Similarity Search with Gensim

Gensim – Topic modelling for humans

@inproceedings{rehurek_lrec,
      title = {{Software Framework for Topic Modelling with Large Corpora}},
      author = {Radim {\v R}eh{\r u}{\v r}ek and Petr Sojka},
      booktitle = {{Proceedings of the LREC 2010 Workshop on New
           Challenges for NLP Frameworks}},
      pages = {45--50},
      year = 2010,
      month = May,
      day = 22,
      publisher = {ELRA},
      address = {Valletta, Malta},
      note={\url{http://is.muni.cz/publication/884893/en}},
      language={English}
}

Prerequisites

In an IS folder named similarity-search-with-gensim, you will find the following files. Please download all these files before you continue:

  1. The file named gensim.ipynb contains a Jupyter Notebook project file, which we are going to use to interface with the Gensim library.
  2. The file named wiki-tabbed.tsv contains a uniform random sample of 250 English Wikipedia articles in a tab-separated-value (TSV) format. You could produce such a sample yourself by downloading the latest English Wikipedia dump and using the gensim.corpora.wikicorpus module.
  3. The file named dwarf-rabbit.html contains the article on the Dwarf rabbit from the English Wikipedia.

We will also require a working installation of Python. The nymfe workstations in the room A219 come with Python and the Pip package manager pre-installed, so we will only need to install Gensim and Jupyter Notebook as follows:

  1. Shot the applications by pressing the button in the lower left corner of the desktop, search for the “Terminal”, and execute it. A window with a command line should open.
  2. Create a new virtual environment named pv211 and install the packages gensim, jupyter in this environment by executing the following commands:

    module add python3
    mkdir pv211/
    virtualenv --python="$(which python3)" pv211/
    source pv211/bin/activate
    pip install --upgrade pip
    pip install gensim jupyter
  3. Open the Jupyter Notebook project file named gensim.ipynb in a Web browser by executing the following command. A Jupyter Notebook allows you to create documents combining Markdown markup with code in Python and other programming languages. Output produced by executing the Python code is recorded in the document. The final document can be exported to a variety of formats including HTML, and PDF.

    jupyter notebook gensim.ipynb
  4. After you have finished the assignments, shut down the Jupyter Notebook by pressing Ctrl+C in the Anaconda Prompt window, and remove the pv211 virtual environment by executing the following commands:

    deactivate
    rm -r pv211

Assignments

  1. Read the Jupyter Notebook project and follow the instructions. Try to understand the code.

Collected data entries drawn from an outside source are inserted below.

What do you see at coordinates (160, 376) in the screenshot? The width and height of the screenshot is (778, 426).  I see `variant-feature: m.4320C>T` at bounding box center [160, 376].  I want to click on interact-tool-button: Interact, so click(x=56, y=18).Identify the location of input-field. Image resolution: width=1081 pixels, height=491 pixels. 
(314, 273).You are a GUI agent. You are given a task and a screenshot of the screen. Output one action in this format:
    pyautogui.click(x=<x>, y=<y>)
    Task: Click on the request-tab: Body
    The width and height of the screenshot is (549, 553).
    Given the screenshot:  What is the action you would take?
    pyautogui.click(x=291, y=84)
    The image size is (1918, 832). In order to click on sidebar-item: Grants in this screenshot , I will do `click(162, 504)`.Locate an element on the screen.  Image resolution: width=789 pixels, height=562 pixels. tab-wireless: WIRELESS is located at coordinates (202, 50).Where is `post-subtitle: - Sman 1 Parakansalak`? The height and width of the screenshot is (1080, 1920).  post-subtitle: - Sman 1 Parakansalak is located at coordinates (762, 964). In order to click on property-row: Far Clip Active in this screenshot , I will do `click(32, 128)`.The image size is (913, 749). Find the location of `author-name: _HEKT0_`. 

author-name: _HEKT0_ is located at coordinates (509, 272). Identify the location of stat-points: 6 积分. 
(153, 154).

  2. Make a copy of the Jupyter Notebook project file by selection “File”, and “Make a Copy” from the Jupyter Notebook horizontal menu. In this new Jupyter Notebook project, use the Latent Dirichlet Allocation (LDA) instead of the Latent Semantic Analysis (LSA) to compute a low-rank approximation of the term-document matrix.

  1. Add code that will use the Web page in the file named dwarf-rabbit.html as a query to find similar articles. Extract the article text using XML parsers such as xml.etree.ElementTree, or LXML; for simplicity, consider extracting only text content of <p> elements that represent paragraphs. To tokenize the extracted text, draw inspiration from the code in the Jupyter notebook project file.